_Задание 1_: Представьте в виде таблицы Markdown с колонками «Номер» и «Строка» отрезок записей от строки, содержащей "You are a GUI", до последней строки записей включительно. Пустые строки в таблицу не включайте.

+++ Выбранный текст +++

Я до сих пор жив

Ольга Ботолина
Посвящаю М.С. Добродееву

В КАНУН ВЕЛИКОЙ ПОБЕДЫ

Ты же выжил, солдат, хоть сто раз умирал, хоть друзей хоронил и хоть насмерть стоял…

- Ты не знала, что здесь живет солдат? – с лукавой хитринкой в глазах спросил хозяин уютной «однушки», когда я с активистами общественной организации «Боевое братство» (благодаря которой грудь ветерана украсили медали «65 лет битвы за Москву» и «За ратную доблесть») переступила ее порог. Слегка смутившись, призналась, что фамилию слышала в городском Совете ветеранов войны и труда. А раз так, значит, меня можно принимать за свою. Доверить многочисленные пожелтевшие от времени корочки-удостоверения военных лет, медали, ордена. Но все послевоенные годы ждет ветеран две обещанные награды: за форсирование Дуная и освобождение Запорожья. И решил он задать вопрос ещё прежнему президенту России, да не в бровь, а в глаз: почему про защитника Отечества позабыли?

+++

_Задание 2_: Процитируйте текст о ветеране целиком, без единого изменения.

+++ Предоставленные записи +++

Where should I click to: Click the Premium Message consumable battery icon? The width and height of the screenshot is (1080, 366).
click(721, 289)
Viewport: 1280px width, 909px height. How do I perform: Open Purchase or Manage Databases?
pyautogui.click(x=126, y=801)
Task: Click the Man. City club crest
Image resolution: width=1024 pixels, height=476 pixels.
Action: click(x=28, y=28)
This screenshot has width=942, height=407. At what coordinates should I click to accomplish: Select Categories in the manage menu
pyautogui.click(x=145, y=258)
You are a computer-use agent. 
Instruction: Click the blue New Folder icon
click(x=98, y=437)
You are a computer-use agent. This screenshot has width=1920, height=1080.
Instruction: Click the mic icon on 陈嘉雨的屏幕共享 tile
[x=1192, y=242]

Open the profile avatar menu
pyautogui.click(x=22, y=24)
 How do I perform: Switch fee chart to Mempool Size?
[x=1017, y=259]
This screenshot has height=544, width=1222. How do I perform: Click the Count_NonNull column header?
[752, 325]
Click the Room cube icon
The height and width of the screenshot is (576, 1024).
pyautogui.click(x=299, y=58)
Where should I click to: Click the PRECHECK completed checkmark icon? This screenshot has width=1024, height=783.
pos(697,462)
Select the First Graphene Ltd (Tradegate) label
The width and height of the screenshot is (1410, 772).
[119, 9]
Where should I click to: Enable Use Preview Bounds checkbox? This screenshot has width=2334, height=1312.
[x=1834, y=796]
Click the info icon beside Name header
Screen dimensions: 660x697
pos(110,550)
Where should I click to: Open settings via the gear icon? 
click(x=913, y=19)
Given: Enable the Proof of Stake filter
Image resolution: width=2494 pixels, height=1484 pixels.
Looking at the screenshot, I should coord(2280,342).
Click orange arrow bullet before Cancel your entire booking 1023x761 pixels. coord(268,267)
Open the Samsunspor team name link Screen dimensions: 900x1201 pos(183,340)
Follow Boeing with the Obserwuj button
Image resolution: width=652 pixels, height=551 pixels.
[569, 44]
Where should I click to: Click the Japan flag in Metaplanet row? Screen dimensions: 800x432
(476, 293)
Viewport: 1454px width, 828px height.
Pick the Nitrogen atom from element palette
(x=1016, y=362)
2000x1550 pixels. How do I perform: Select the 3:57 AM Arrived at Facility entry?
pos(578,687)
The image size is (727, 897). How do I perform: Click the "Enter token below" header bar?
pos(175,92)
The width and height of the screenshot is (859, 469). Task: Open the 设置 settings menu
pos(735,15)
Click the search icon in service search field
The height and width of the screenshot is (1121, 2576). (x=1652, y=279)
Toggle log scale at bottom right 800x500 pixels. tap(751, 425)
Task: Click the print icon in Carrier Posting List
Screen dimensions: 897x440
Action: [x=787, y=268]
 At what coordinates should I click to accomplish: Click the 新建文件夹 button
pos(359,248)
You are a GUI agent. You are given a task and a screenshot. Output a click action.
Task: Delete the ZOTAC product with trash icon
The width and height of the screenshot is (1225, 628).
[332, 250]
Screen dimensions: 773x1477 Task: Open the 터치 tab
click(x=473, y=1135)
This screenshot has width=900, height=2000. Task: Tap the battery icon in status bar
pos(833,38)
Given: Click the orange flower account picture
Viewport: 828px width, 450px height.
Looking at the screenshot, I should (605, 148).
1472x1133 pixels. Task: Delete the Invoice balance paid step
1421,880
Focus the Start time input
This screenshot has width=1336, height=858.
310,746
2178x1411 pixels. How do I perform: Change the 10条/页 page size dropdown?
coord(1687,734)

+++

_Решение задачи 1_:
| Номер | Строка |
|---|---|
| 1 | You are a GUI agent. You are given a task and a screenshot. Output a click action. |
| 2 | Task: Delete the ZOTAC product with trash icon |
| 3 | The width and height of the screenshot is (1225, 628). |
| 4 | [332, 250] |
| 5 | Screen dimensions: 773x1477 Task: Open the 터치 tab |
| 6 | click(x=473, y=1135) |
| 7 | This screenshot has width=900, height=2000. Task: Tap the battery icon in status bar |
| 8 | pos(833,38) |
| 9 | Given: Click the orange flower account picture |
| 10 | Viewport: 828px width, 450px height. |
| 11 | Looking at the screenshot, I should (605, 148). |
| 12 | 1472x1133 pixels. Task: Delete the Invoice balance paid step |
| 13 | 1421,880 |
| 14 | Focus the Start time input |
| 15 | This screenshot has width=1336, height=858. |
| 16 | 310,746 |
| 17 | 2178x1411 pixels. How do I perform: Change the 10条/页 page size dropdown? |
| 18 | coord(1687,734) |

_Решение задачи 2_:
Я до сих пор жив

Ольга Ботолина
Посвящаю М.С. Добродееву

В КАНУН ВЕЛИКОЙ ПОБЕДЫ

Ты же выжил, солдат, хоть сто раз умирал, хоть друзей хоронил и хоть насмерть стоял…

- Ты не знала, что здесь живет солдат? – с лукавой хитринкой в глазах спросил хозяин уютной «однушки», когда я с активистами общественной организации «Боевое братство» (благодаря которой грудь ветерана украсили медали «65 лет битвы за Москву» и «За ратную доблесть») переступила ее порог. Слегка смутившись, призналась, что фамилию слышала в городском Совете ветеранов войны и труда. А раз так, значит, меня можно принимать за свою. Доверить многочисленные пожелтевшие от времени корочки-удостоверения военных лет, медали, ордена. Но все послевоенные годы ждет ветеран две обещанные награды: за форсирование Дуная и освобождение Запорожья. И решил он задать вопрос ещё прежнему президенту России, да не в бровь, а в глаз: почему про защитника Отечества позабыли?